Death of print media leaves spy exposed - The Beaverton

Death of print media leaves spy exposed

REDACTED – The widespread proliferation of newspapers once guaranteed covert operatives like John Stuggs a portable piece of cover, now agents like him are left with only their smartphones in the field.

“You used to be able to crack open the paper and enjoy a nice day in the park while eavesdropping on enemies of the state. Now everything’s moves so damned fast,” John said wistfully.

For John, operating his phone on a mission is a logistical challenge. “It’s impossible to get this narrow rectangle to cover my whole face,” he explained. “I’ve sprained my neck getting the angle right, I can only feign like I’m taking a selfie for so long.

John believes that prolonged workplace exposure to his phone is having an adverse effect on his health. “I have difficulty sleeping, my brother thinks it’s because my job is to violate the rights of activists on behalf of the state, but I think it’s all that blue light.”

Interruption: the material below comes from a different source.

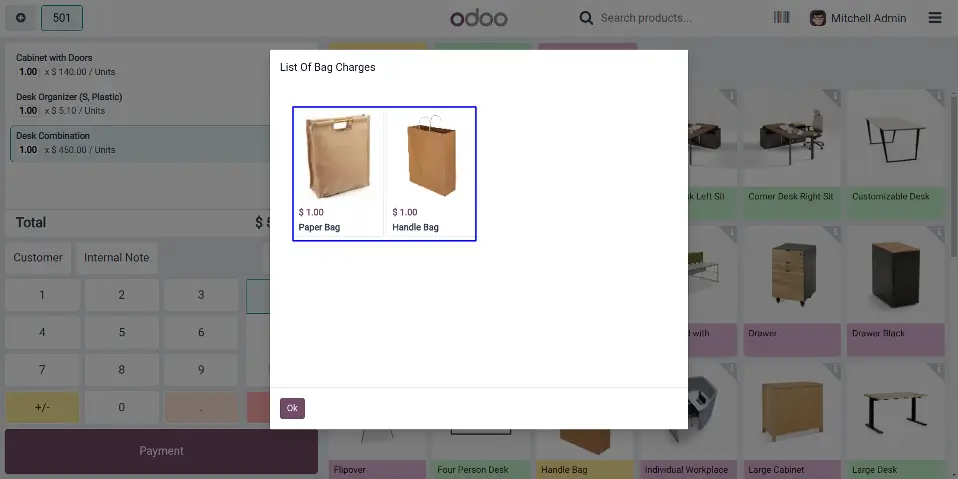This screenshot has height=479, width=958.
Task: Open the barcode scanner icon
Action: (x=781, y=18)
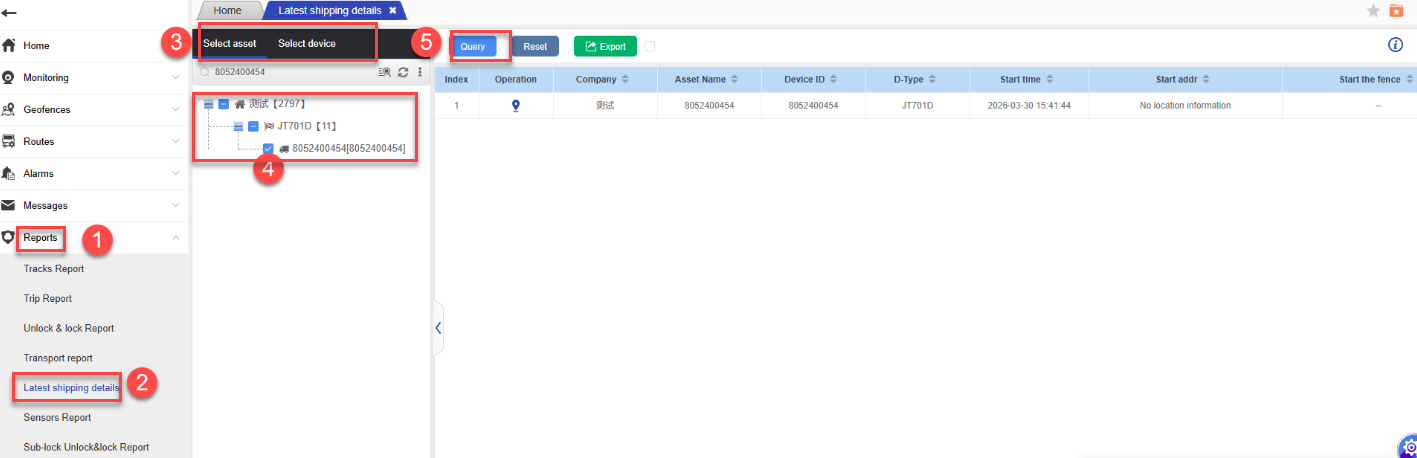
Task: Collapse the 测试【2797】 root tree node
Action: coord(208,104)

Having a phone constantly at his side has changed the nature of John’s globetrotting work. “When I used to  undercover at an exotic locale I could kind of do my own thing, maybe pursue an unfulfilling romantic subplot, now my work can reach me all the time, it’s like I’ve got no privacy being a spy.” 

Changing phones during operations means John frequently loses his contact information. While his exorbitant roaming charges are taxpayer-funded, resolving the issue with payroll is bothersome. 

“I miss how it was, you know? back when guys like me could do whatever we wanted with impunity… Now we’ve got everyone’s information on these little devices anyway… Maybe my time has come and gone…”

At press time, a discarded paper rustled in the wind.